Polypropylene is another vent material that has gained global acceptance and increased usage. It has often been called the “steel” of the plastics industry. Having a temperature rating of 230°F/110°C for flue gases, polypropylene offers a more environmentally friendly option to other plastic materials currently used as venting on appliances and furnaces. An additional benefit of polypropylene is that it is lightweight when compared to comparable metal venting options and faster to install when compared to comparable plastic venting options. The various polypropylene systems are gasketed and have mechanical locking mechanisms as part of their product listing approval. Therefore, the learning curve for those who are used to installing stainless steel systems for special gas vent applications is negligible. The other time-saving advantage of polypropylene systems over other plastic vent materials is the lack of glue and sealants required to make proper connections.
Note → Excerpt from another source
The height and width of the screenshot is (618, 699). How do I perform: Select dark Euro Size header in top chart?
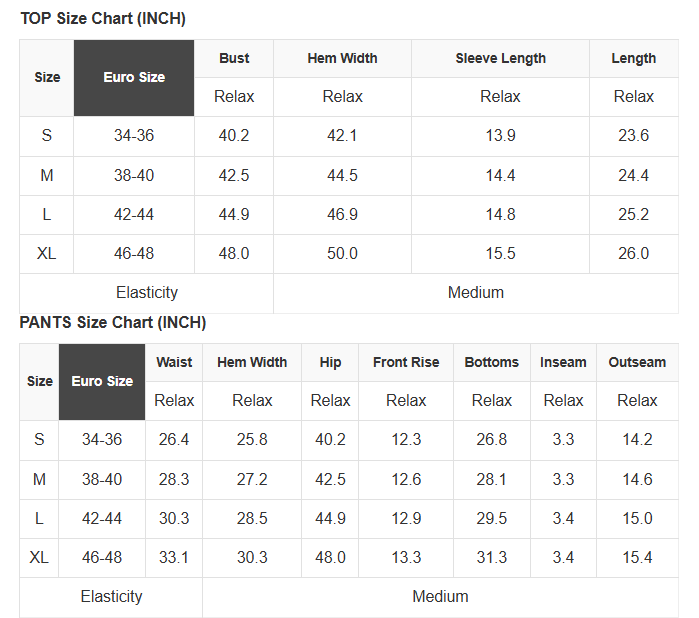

By not using glues or adhesives to make proper gas- and liquid-tight joint connections, installations are cleaner and can be completed quicker. An even more significant selling point is the fact that there is not any required cure time. Therefore, system startups can be executed immediately rather than a day or two later. An important point to remember when using polypropylene is that it is susceptible to UV degradation. Outdoor venting needs to contain specific polypropylene components that have been treated to be UV-resistant.
We have all heard that life is about choices, and this is now equally true for venting high-efficiency appliances. Being thoroughly aware of all the benefits and advantages of each of the three vent materials will equip you to make the best choice for your application every time.